(Provided passage)
Pests and pathogens damage crops, causing economic losses, while pesticide misuse harms the environment. Double-stranded (ds)RNA offers a safe, non-toxic, and biodegradable alternative for plant protection. Previous research established efficient dsRNA production in Pseudomonas cells using components derived from dsRNA bacteriophage phi6. The dsRNA is produced using phi6 RNA-dependent RNA polymerase (RdRp) to synthesise the strands in vivo. However, P. syringae LM2691 (the current strain used for dsRNA production) is a plant pathogen. Subsequently, there is a risk that the dsRNA preparations contain bacterial toxins. Additionally, the present dsRNA purification method is costly and non-scalable. This study aims to find a non-pathogenic Pseudomonas strain for dsRNA production, compare it with the original production strain (OPS), and optimizing dsRNA purification. To identify a non-pathogenic strain that could be used for dsRNA production, 14 environmental Pseudomonas strains underwent testing for their ability to support phi6 bacteriophage replication. Susceptibility and permissivity of the strains were tested with natural infection with phi6 bacteriophage and reverse genetics system, respectively. Only one strain could be infected and was permissive to phi6 infection. After stablishing the production system in the new strain, it exhibited faster growth than the OPS during 24 h. The new strain reached an eight-fold higher cell count than the OPS after 24 h cultivation at 23°C or 28°C. These results did not correspond to the dsRNA production, where the new strain showed a 3-fold lesser amount of total phi6-produced RNA when compared to the OPS at 28°C. The study also explored mixed-mode chromatography on Capto Core 700 medium for purifying phi6 PCs. The complexes harbouring dsRNA molecules with tobacco mosaic virus sequences were released from the bacterial cells by freezing-thawing cycles. This method preserved the integrity of the complexes, which is crucial for shielding dsRNA against RNases. Optimal purity was attained using a pH 6.5, salt-free elution buffer. While the new non-pathogenic strain identified in this study shows potential for a production system, further optimization is required for dsRNA production in the new strain. The use of mixed-mode chromatography offers a pathway for isolating polymerase complexes, potentially facilitating dsRNA delivery to plants.

(Supplied data)
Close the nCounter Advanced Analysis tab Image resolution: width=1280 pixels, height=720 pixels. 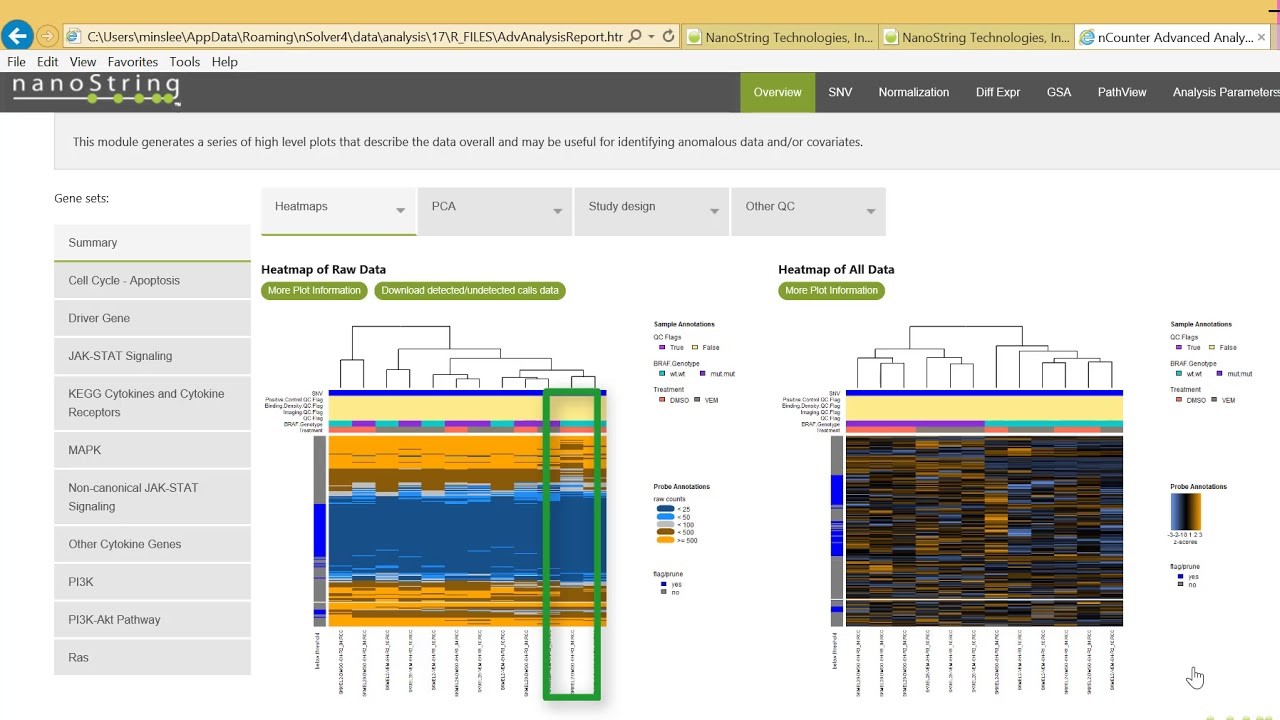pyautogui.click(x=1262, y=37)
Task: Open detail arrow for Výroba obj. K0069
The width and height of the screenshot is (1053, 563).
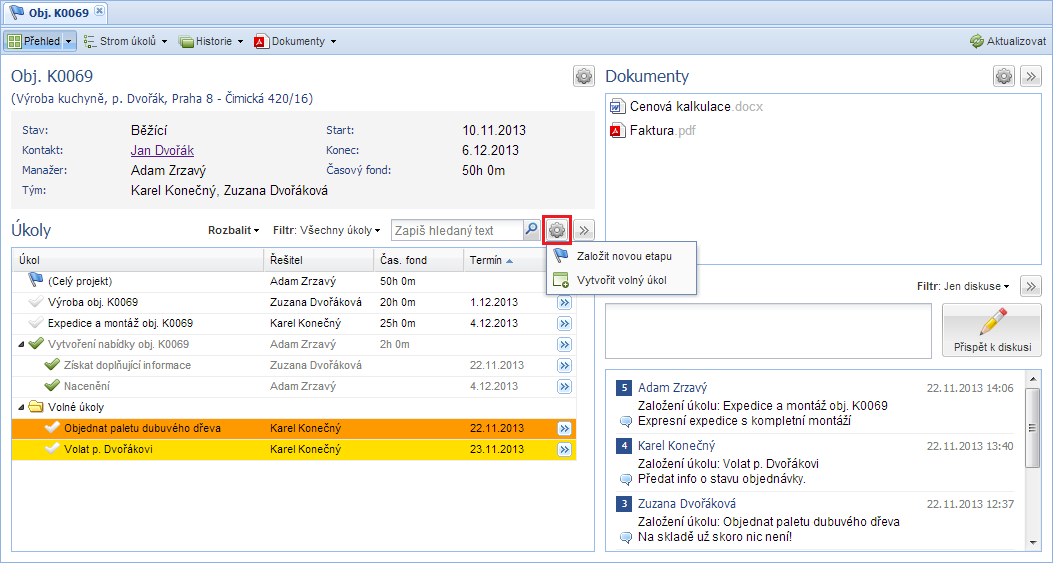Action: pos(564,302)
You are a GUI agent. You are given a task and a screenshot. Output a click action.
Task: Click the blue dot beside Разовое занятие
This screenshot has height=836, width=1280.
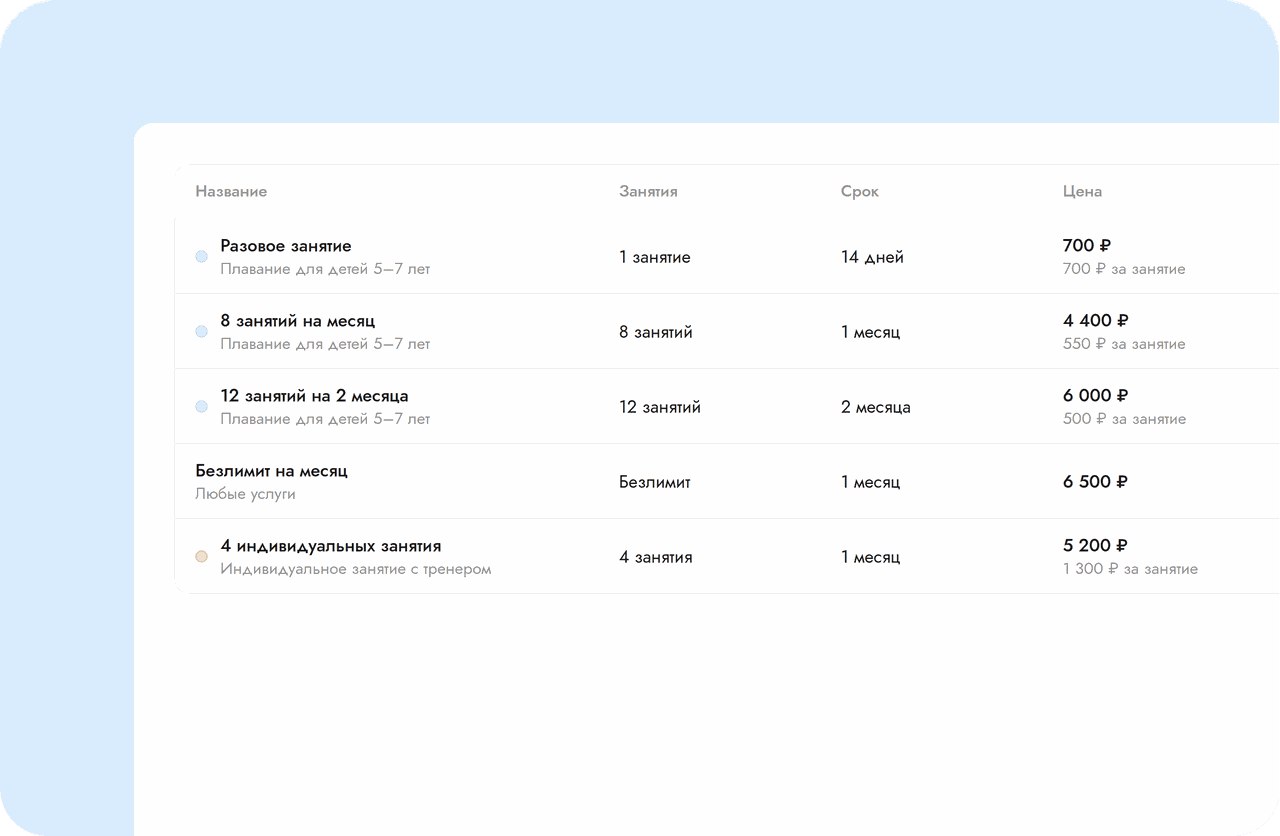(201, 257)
==
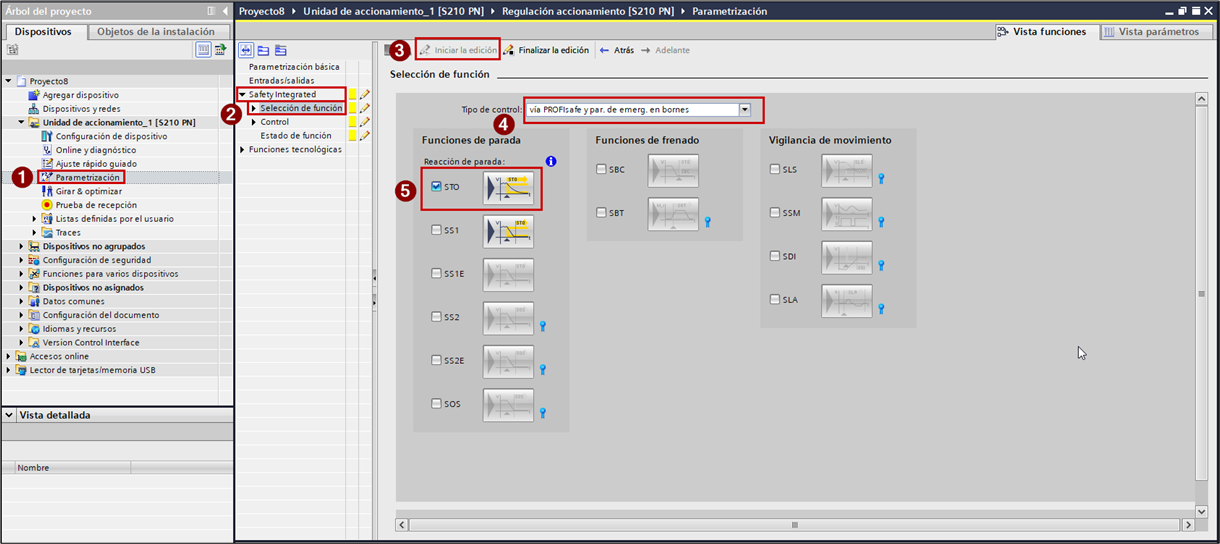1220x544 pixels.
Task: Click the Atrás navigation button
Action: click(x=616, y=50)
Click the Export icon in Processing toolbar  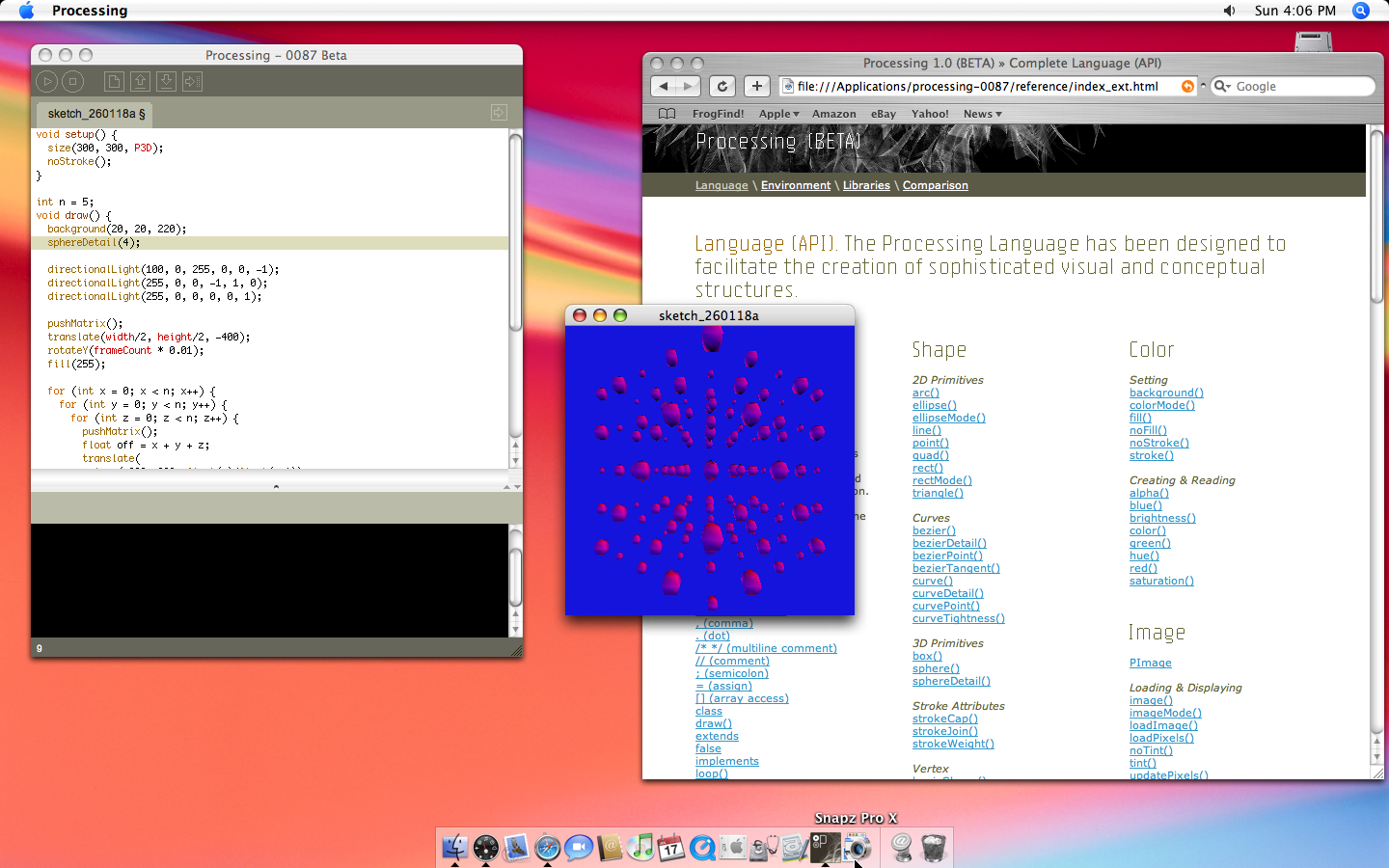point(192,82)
--
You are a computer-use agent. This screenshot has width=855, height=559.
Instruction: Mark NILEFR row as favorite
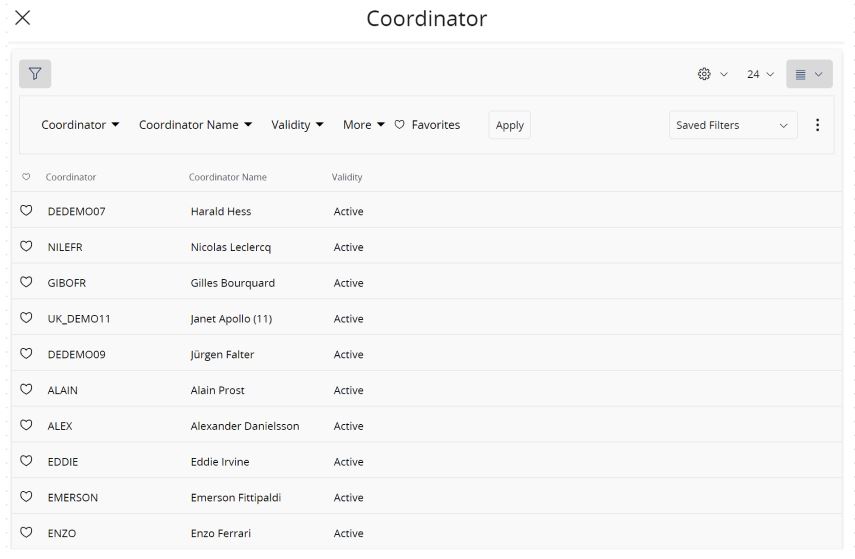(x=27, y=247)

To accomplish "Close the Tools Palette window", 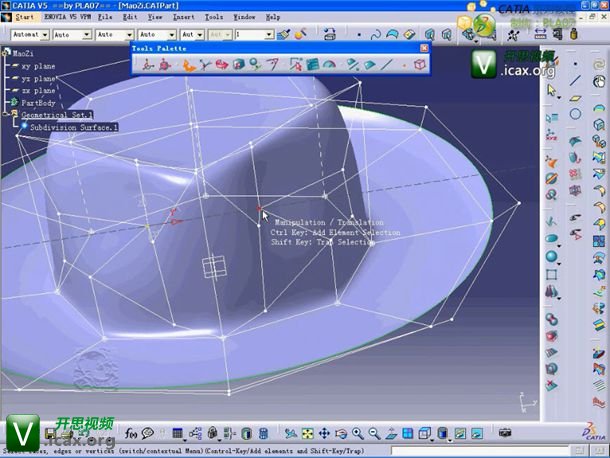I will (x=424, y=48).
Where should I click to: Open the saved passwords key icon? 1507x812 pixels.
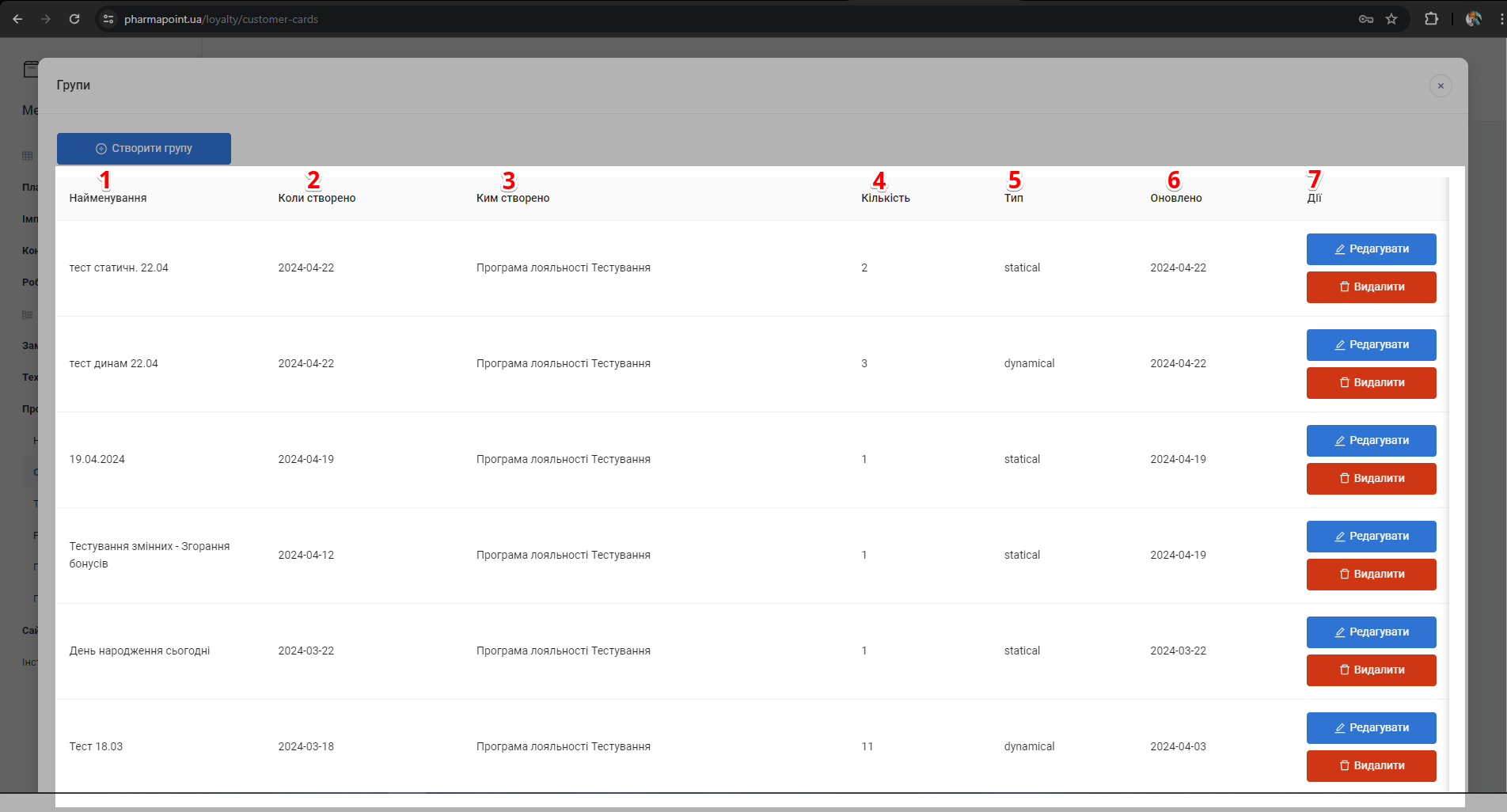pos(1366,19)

(Assignment)
Answer these questions from the dsRNA production passage:
1. How many environmental Pseudomonas strains were tested for their ability to support phi6 bacteriophage replication?
2. At which cultivation temperatures did the new strain reach an eight-fold higher cell count than the OPS?
3. What elution buffer gave optimal purity?
You can set the items aside; they aren't needed here.

(Output below)
1. 14 strains.
2. 23°C or 28°C.
3. A pH 6.5, salt-free elution buffer.